Well, yeah. That’s because USDA’s definition of “free-range” and “organic” chickens are raised and killed using the same methods as industrial farming. Packed tightly in air-conditioned barns by the hundred-thousands? Check. Sitting in their own (and their neighbors’) potentially infected manure all day long? Check. Processed together and then shipped all over the country? Check.

So how about our pastured chickens, who have way more room and are routinely moved away from their pathogens? Besides the fact that they enjoy a more humane existence, and offer more nutritional value, as well as a yummier taste, does pasturing and slaughtering them on the farm make a difference when it comes to salmonella?

According to this immensely readable article by pastoral farming guru Joel Salatin, it makes all the difference in the world. He writes:

So far, not one case of food-borne pathogens has been reported among the thousands of pastured poultry producers, many of whom have voluntarily had their birds analyzed. Routinely, these home-dressed birds, which have not been treated with chlorine to disinfect them, show numbers far below industry comparisons. At Polyface, we even tested our manure and found that it contained no salmonella.

There is definitely some fun (and value) in writing letters to your government representatives regarding organizations like the USDA, and joining groups that advocate changes in policy. But why mess with all that when you can simply use that time to find a food source that you can trust? It’s better for you, and a lot more rewarding.

3 Responsesto “Sam and Ella Don’t Do Pastured”

  1. Miss Steak says:

    Great post! I wouldn’t mind knowing … does anyone have a good name (and perhaps sample letter) of the right person to write to advocating pastured chix?

  2. Man of La Muncha says:

    I’m not sure that I should laugh at this post, but your comment on “projectile vomiting” made me laugh aloud.

    One of the interesting claims about pastured chickens that I’ve heard from farmers is that they have better immune systems because they are allowed to go outdoors. Other animals have been reported as having strong immune systems in “natural” settings compared to animals kept in labs (the BBC reported on a comparison of wild rats and lab rats).

    Whenever I read about the biosecure henhouses, I can’t help but think of the fear that these farmers have that someone will sneeze and cause their flock to drop dead. That’s a slight exaggeration, but the measures taken to protect flocks show that they aren’t concerned about an bio-attack on their chickens as much as they are about someone tracking in an infection.

  3. Omniwhore says:

    MS – Thanky! I did find an “I Care” form letter/card at The Sustainable Table that one can give to their grocer or leave on the table at restaurants, advocating natural, pastured, local, organic food. Phew! Do we have a new name for our food yet? Is this gonna be part of the package of the Omnivore’s Dilemma?

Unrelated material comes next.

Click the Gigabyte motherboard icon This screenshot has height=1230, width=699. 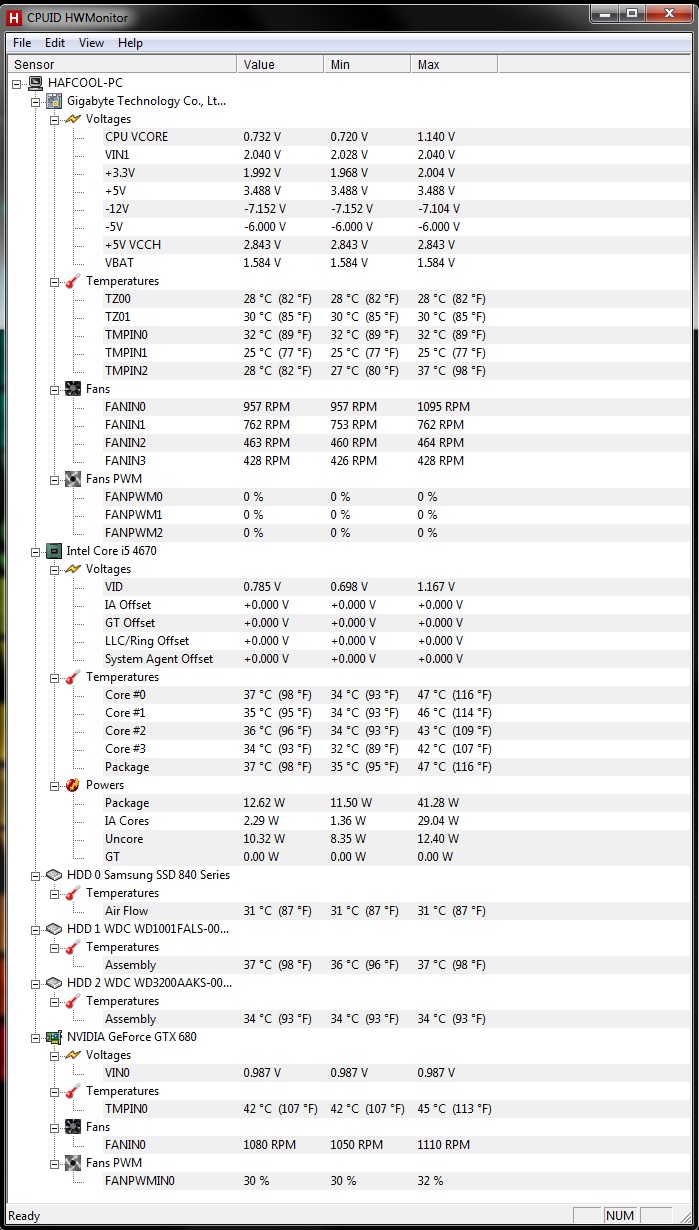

    MoLM – Projectile vomiting is one of those things that is just funny. Only in writing of course.

    That’s interesting, I hadn’t thought of the stronger immune systems of pastured chickens — it would be fascinating to learn more about that. Fascinating in a kind of scary, what-the-fuck-have-we-been-eating kind of way. But ethicureans are kind of into that, right?

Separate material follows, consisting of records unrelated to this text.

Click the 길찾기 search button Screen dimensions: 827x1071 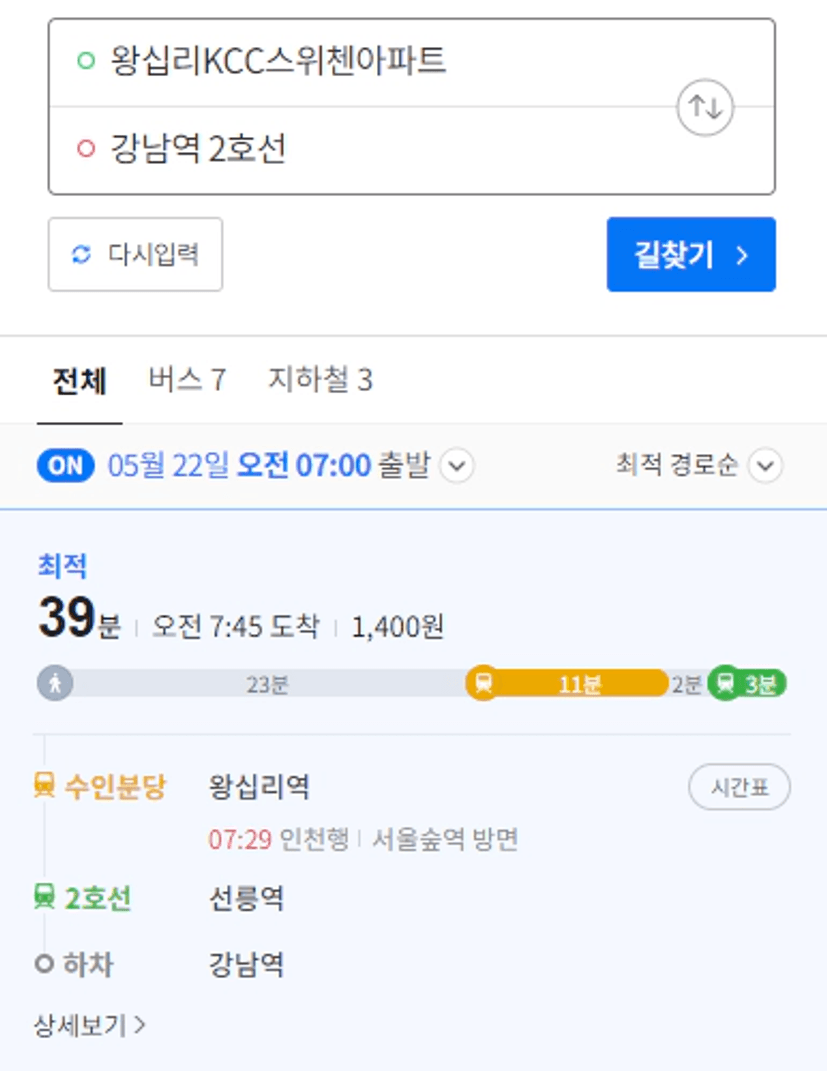point(691,255)
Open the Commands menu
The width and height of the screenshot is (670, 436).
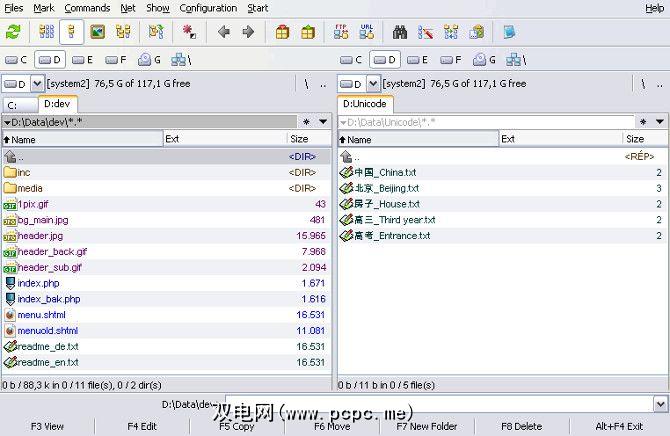coord(87,8)
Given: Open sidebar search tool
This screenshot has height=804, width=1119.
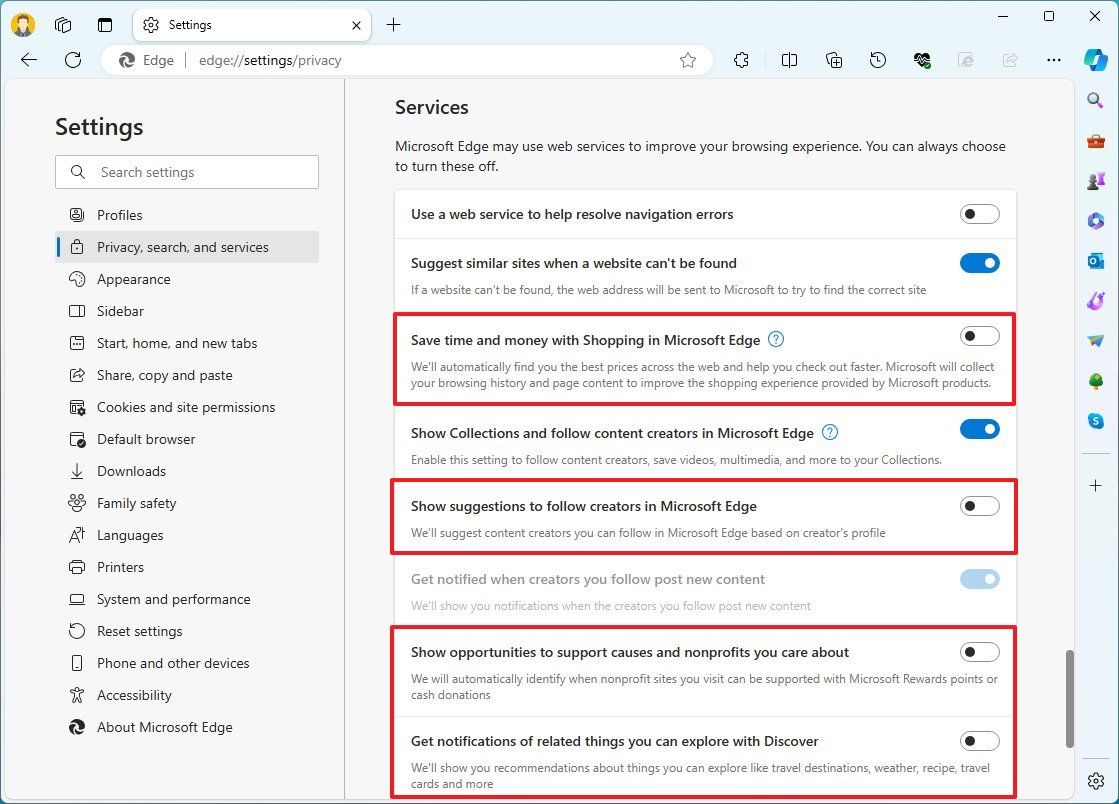Looking at the screenshot, I should point(1094,100).

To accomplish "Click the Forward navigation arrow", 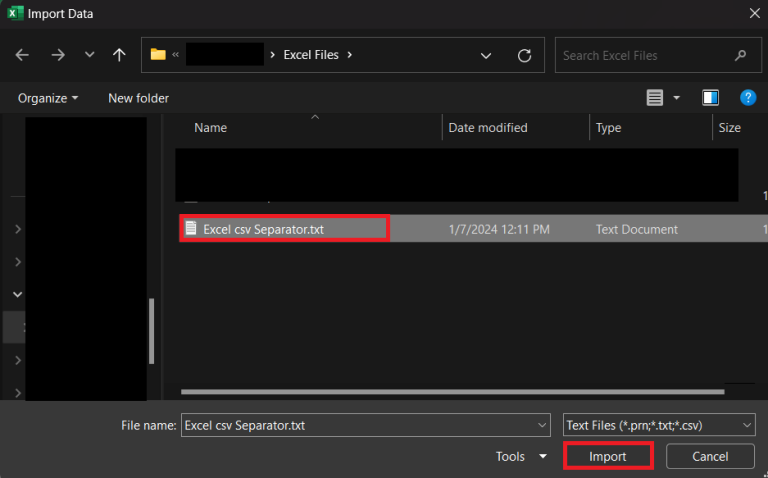I will [57, 56].
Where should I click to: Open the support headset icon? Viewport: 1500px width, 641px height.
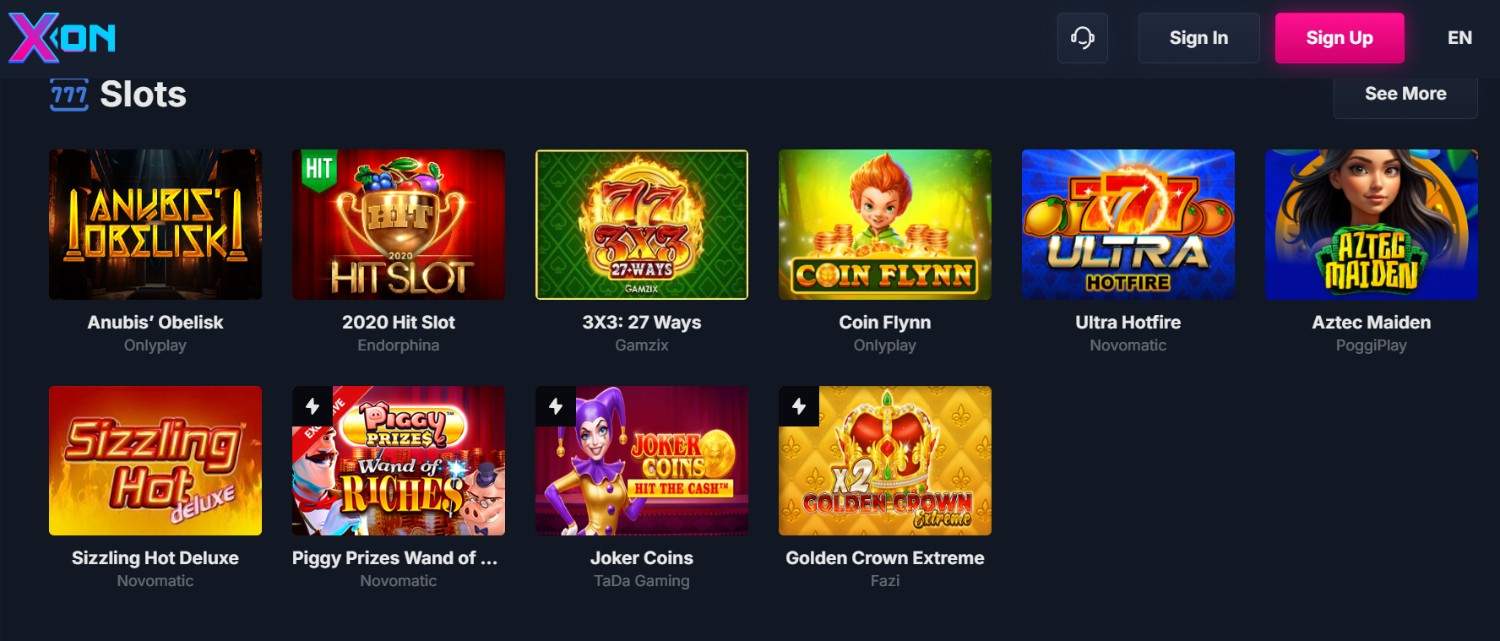point(1082,38)
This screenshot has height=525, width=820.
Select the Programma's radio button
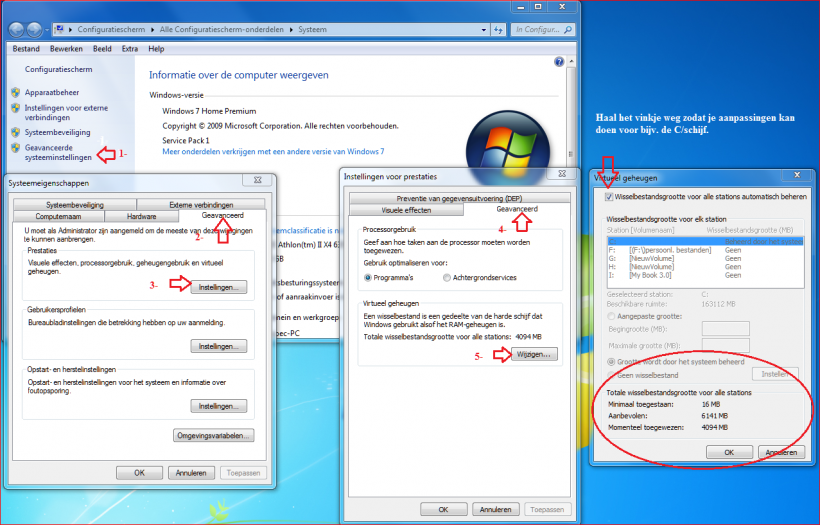click(368, 277)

    I agree that there seems to be less concern for the consumer (or the chickens) than there is for getting caught as the source of infection — I think that has a lot to do with how alienated we’ve become from our communities. If you don’t know people who are buying your food, why should you suffer from a bad conscience for poisoning them? The more nameless and faceless we become, the more dispensible we are.